The Sea Sings

The Scorpio Races - Maggie Stiefvater

Horses, Water Horses, brooding man, romance, Maggie's lyrical writing... loved it.

Despite all the glowing reviews, and my own love of The Raven Cycle series, it took me a really long time to finally read The Scorpio Races. I don’t really have a good reason for it. I really appreciate Ms. Stiefvater’s prose, how romantic it feels, and I have always had an affinity for books about horses. This is even better, because it’s about a Water Horse race! I literally have no excuse for why it too me so long to crack this one open.
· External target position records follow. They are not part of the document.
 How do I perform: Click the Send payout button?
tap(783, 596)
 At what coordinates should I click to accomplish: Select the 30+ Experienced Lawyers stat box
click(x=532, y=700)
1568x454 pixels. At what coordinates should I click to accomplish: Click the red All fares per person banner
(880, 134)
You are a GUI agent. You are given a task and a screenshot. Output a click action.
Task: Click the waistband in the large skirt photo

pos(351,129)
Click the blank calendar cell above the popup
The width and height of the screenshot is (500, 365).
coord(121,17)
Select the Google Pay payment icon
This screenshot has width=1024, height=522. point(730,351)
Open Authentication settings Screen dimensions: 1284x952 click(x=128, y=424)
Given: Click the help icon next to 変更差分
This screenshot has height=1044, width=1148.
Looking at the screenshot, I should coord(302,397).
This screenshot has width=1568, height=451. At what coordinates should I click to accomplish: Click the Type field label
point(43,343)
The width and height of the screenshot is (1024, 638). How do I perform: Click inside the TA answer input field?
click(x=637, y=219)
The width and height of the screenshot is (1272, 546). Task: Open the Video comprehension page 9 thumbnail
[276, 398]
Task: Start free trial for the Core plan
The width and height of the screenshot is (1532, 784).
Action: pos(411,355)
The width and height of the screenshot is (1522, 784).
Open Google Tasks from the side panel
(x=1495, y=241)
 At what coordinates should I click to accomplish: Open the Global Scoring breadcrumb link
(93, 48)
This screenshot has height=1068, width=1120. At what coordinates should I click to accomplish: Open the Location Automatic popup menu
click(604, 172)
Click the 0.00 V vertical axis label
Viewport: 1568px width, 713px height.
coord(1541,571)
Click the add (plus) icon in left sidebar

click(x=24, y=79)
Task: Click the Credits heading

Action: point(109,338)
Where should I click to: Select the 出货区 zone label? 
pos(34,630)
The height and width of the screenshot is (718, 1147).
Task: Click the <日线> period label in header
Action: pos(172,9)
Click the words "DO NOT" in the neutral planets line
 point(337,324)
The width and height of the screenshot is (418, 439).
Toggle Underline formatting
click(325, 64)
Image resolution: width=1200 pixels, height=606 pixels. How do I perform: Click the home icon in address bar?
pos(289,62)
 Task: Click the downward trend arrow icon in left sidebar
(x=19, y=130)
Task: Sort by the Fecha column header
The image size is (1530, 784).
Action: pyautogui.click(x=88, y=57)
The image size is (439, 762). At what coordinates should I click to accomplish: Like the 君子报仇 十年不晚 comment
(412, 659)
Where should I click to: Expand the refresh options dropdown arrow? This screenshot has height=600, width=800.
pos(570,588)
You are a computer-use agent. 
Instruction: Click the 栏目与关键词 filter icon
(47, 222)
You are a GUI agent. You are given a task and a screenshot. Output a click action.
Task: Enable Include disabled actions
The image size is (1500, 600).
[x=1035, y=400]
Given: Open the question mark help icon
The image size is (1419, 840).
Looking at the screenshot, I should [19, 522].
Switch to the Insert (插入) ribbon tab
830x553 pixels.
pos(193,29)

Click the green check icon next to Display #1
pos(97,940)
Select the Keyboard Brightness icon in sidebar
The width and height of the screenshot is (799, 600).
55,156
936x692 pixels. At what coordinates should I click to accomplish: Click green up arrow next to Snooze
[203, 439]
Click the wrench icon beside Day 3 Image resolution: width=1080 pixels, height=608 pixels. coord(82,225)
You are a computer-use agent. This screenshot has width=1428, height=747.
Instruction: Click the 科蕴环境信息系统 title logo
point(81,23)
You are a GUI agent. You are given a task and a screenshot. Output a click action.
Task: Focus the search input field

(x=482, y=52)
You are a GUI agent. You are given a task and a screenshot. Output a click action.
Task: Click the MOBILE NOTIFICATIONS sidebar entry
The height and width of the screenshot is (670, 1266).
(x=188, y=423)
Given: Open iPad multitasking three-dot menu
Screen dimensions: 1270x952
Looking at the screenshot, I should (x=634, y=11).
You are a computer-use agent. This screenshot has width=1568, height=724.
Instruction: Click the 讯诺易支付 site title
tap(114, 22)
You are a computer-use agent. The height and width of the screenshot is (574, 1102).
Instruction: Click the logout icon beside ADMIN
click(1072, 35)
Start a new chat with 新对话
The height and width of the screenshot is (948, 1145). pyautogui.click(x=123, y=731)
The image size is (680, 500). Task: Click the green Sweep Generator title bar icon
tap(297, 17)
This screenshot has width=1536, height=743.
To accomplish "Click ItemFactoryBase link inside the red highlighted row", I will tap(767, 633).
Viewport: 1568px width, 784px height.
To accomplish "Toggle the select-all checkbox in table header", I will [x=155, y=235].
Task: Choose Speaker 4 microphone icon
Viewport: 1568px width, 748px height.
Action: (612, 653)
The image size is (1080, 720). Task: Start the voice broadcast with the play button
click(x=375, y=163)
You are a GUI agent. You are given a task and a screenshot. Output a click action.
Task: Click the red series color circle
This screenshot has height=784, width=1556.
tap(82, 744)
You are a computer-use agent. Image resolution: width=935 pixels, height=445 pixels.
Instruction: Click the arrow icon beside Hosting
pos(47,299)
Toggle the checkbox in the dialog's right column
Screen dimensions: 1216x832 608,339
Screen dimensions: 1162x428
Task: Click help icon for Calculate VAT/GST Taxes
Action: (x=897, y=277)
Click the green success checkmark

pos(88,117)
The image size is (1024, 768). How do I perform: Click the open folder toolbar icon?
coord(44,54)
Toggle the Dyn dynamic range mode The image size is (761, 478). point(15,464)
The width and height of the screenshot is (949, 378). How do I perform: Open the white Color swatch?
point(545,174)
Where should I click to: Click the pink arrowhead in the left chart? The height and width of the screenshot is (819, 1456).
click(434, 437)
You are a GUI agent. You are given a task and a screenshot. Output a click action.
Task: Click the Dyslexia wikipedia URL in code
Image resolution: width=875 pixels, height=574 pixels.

When I start to get into the meat of the story, my instinct is to say that there aren’t a lot of characters, outside of Sean and Puck. Then when I start trying to talk about the plot I realize that there was actually a whole town full of characters. The story just melded so seamlessly that you didn’t really notice the amount of people in the story. Puck had two brothers, and a whole community of people who cared about her. Sean was a more solitary character, but everyone knew him and he brought the story all the way around by knowing all the riders. I really thought that Puck and Sean’s friendship, and eventual relationship was unhurried and sweet. I love the way Ms. Stiefvater doesn’t rush through the story just for the romance. I love how the story would still be just as brilliant if the romance wasn’t written, and yet the romance doesn’t ever feel like excess. It’s the perfect medium.

The horses! The author knows horses! It’s obvious she’s spent a lot of time with them, knows how they move, knows mannerisms. The real world horses were perfect, particularly Dove, but the fantasy of the Water Horses was beautiful. I would never want to ride one, but I understood why Sean both loved and distrusted his Water Horse, Corr. They sounded stunning, but exceptionally dangerous.

I don’t have anything negative to say about The Scorpio Races. I know some people felt it was too slow, or two meandering, but that type of writing style is what I loved most about the book. It felt legendary. As though The Scorpio Races are a long lived folktale.